The before mentioned action is one key to why the film isn't horrible. It picks up the pace early and never slows down. It feels like a Jason Bourne or Bond film in the way it offers up the chase scenes and fighting. Ron Howard directs these moments expertly and the film looks fantastic. Like the films before it (and a little taste of movies like National Treasure) you get to see a lot of art and learn some historic trivia about Europe. The architecture and old world elements add depth to the shots.  

Another benefit is the character of Langdon. He is a smart dude and it is fun to watch him figure things out. Hanks reprises the role and most will admit that it is hard not to like old Tom. Felicity Jones has just as much screen time and is a solid co-star for Hanks. You like her character and the two of them move well together.  
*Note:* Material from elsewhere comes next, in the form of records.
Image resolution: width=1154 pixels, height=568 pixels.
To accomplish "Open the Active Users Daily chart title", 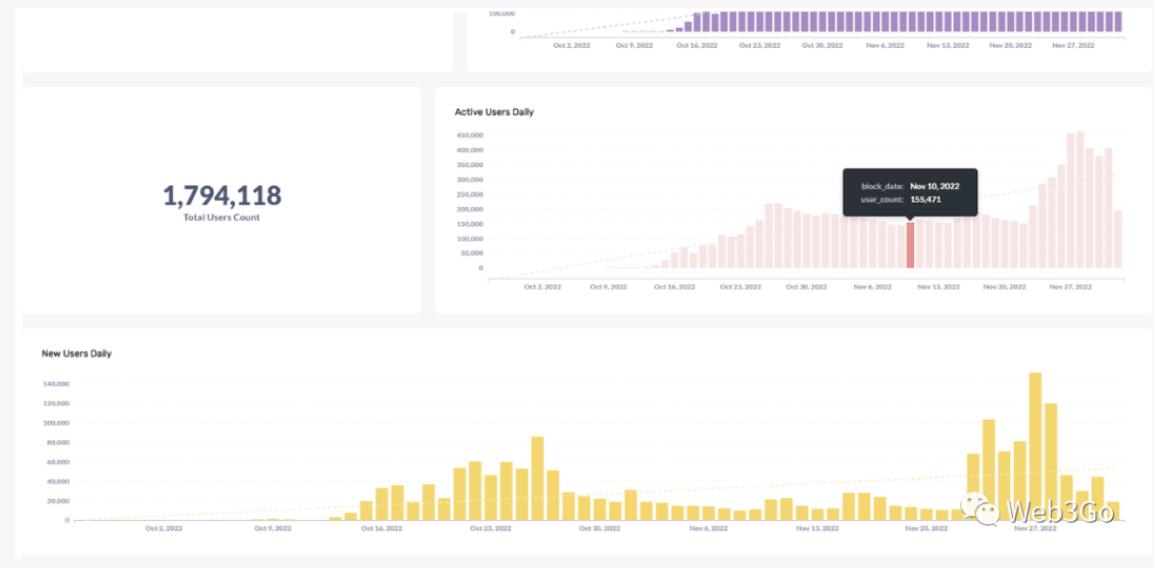I will [494, 112].
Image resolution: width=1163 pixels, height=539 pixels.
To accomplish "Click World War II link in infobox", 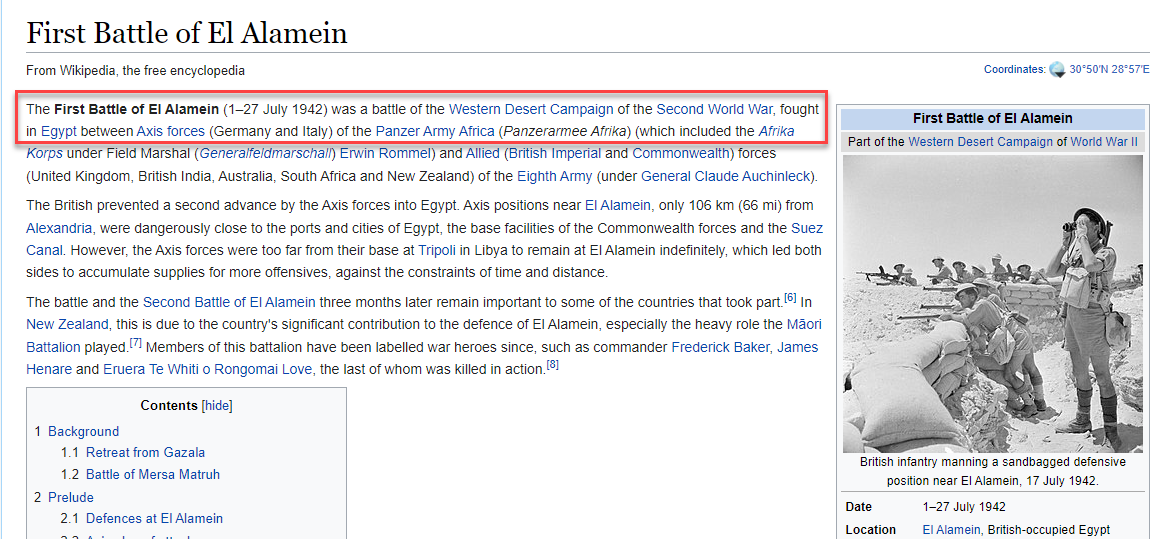I will pyautogui.click(x=1104, y=142).
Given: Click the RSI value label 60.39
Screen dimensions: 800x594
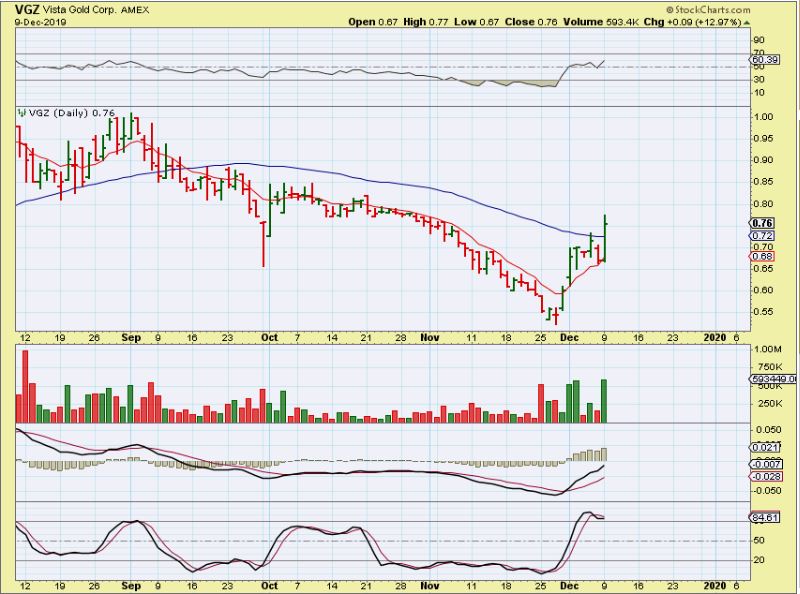Looking at the screenshot, I should click(764, 60).
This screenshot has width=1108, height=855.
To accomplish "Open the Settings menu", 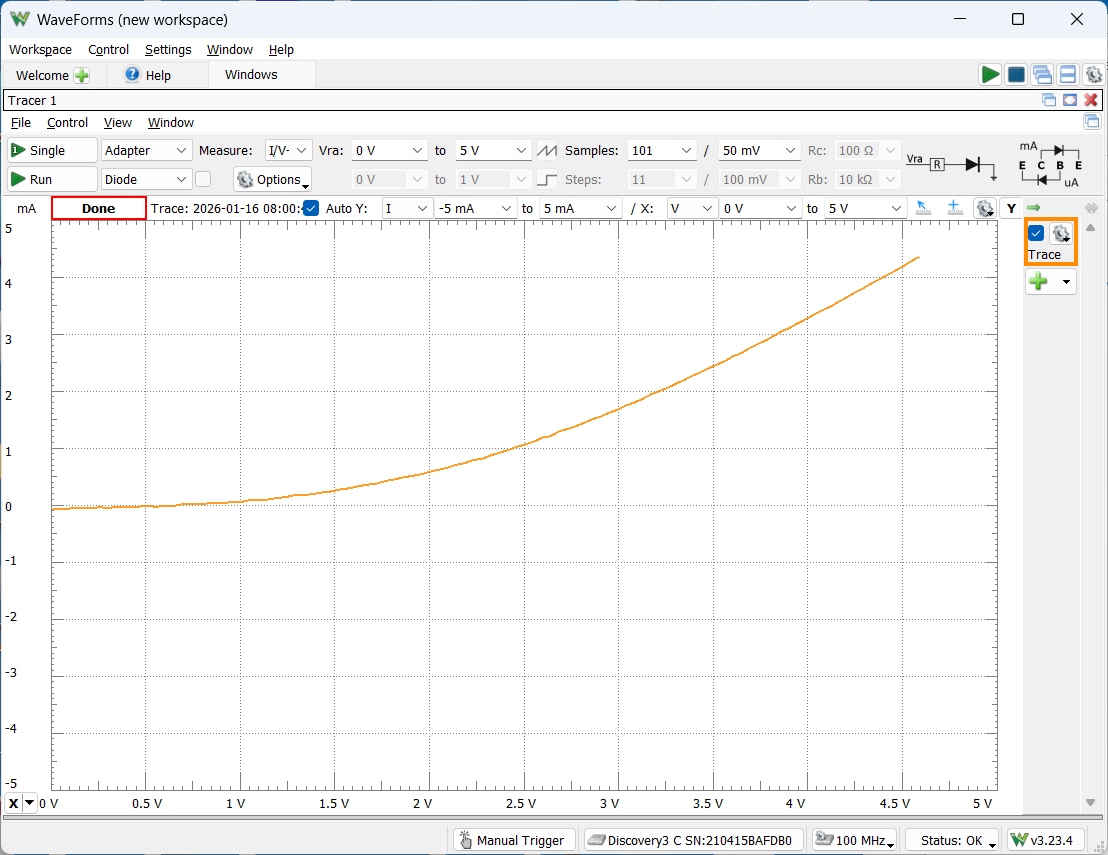I will coord(167,49).
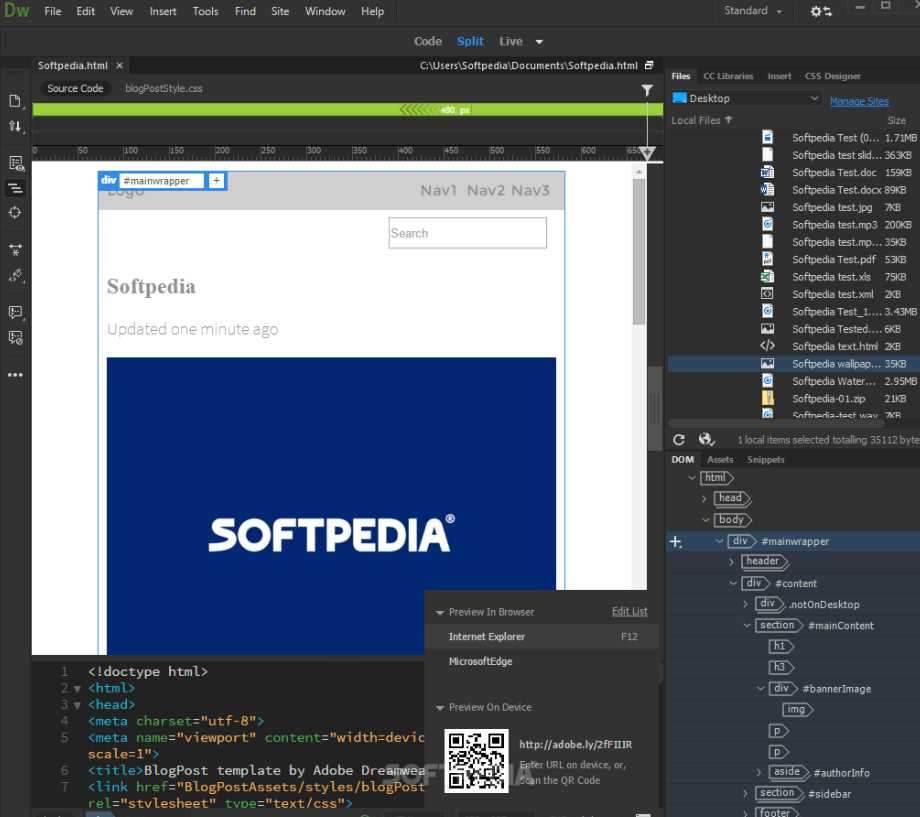Toggle the Source Code view button

pyautogui.click(x=75, y=88)
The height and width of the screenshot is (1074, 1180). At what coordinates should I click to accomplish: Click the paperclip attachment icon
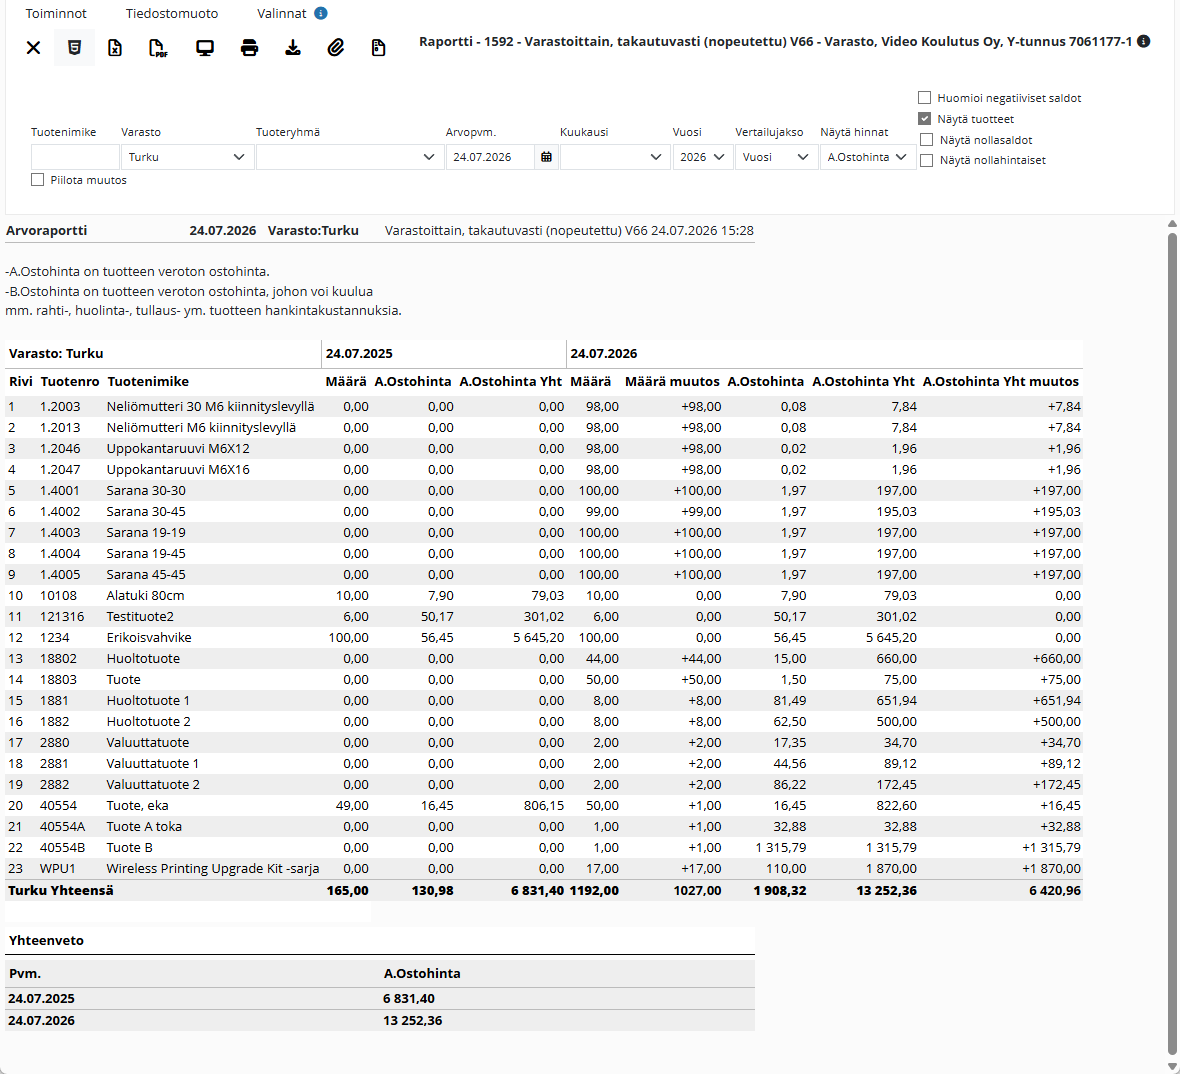(x=336, y=47)
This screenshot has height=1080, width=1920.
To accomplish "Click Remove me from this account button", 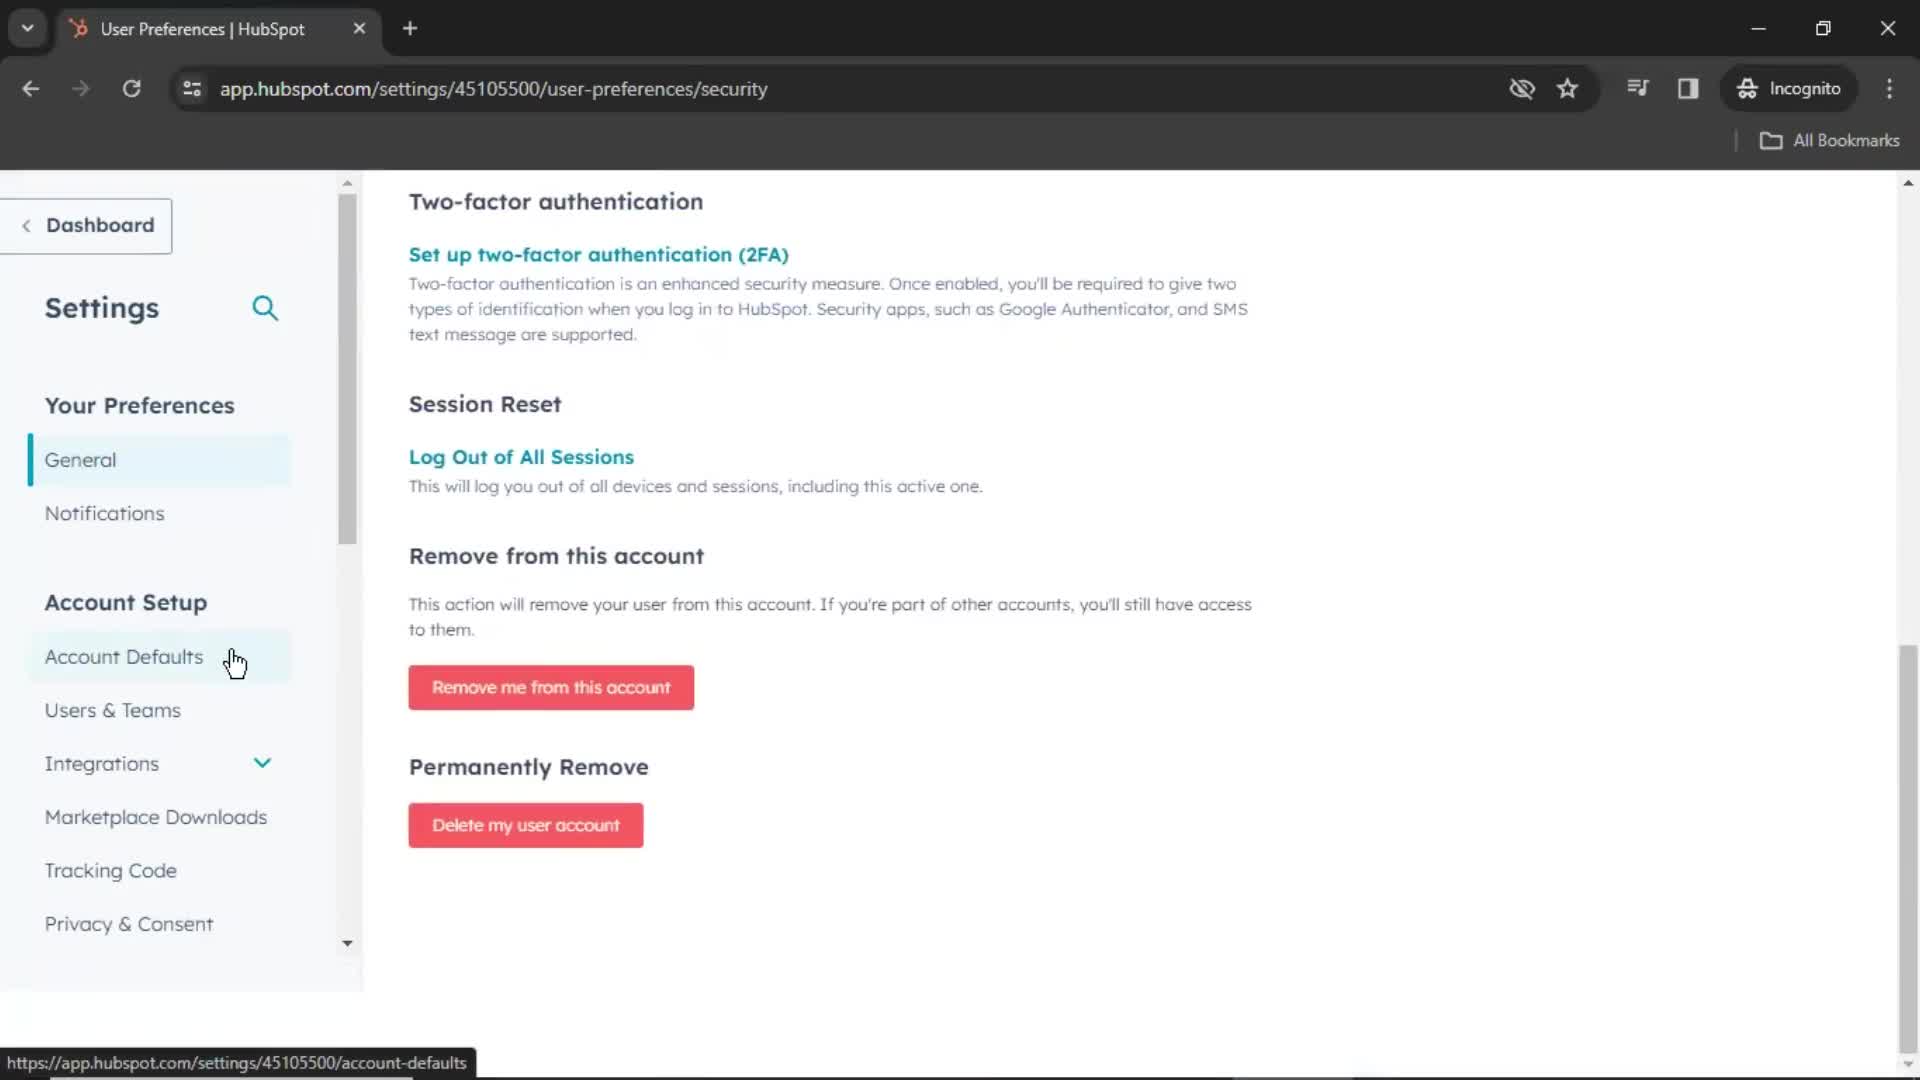I will click(x=551, y=687).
What fails is the story. Would reading the book first help? Maybe. It might aid in understanding organizational motives better. That said the script may not follow the book as closely as fans would like. The franchise has a reputation of making up stuff along the way and totally changing the endings. I doubt this one is faithful to the written word completely.  

If you want wall to wall action and a strong dose of Hanks' character then you will be happy. If you can overlook a lot of convenient scenarios and unresolved conflict that will help too. If you want a movie that simply doesn't suck; then bingo. This is it. INFERNO is rated PG-13 for sequences of action and violence, disturbing images, some language, thematic elements and brief sensuality. It is best suited for those over 16 and actually only adults will gravitate to the themes and characters. There is little to hold the interest of younger viewers. Also the imagery and depictions of Dante's hell are quite scary and intense. The imagery will stick with you for sure. I give it 3 out of 5 head wounds. I didn't hate it but found little to reminisce about afterwards.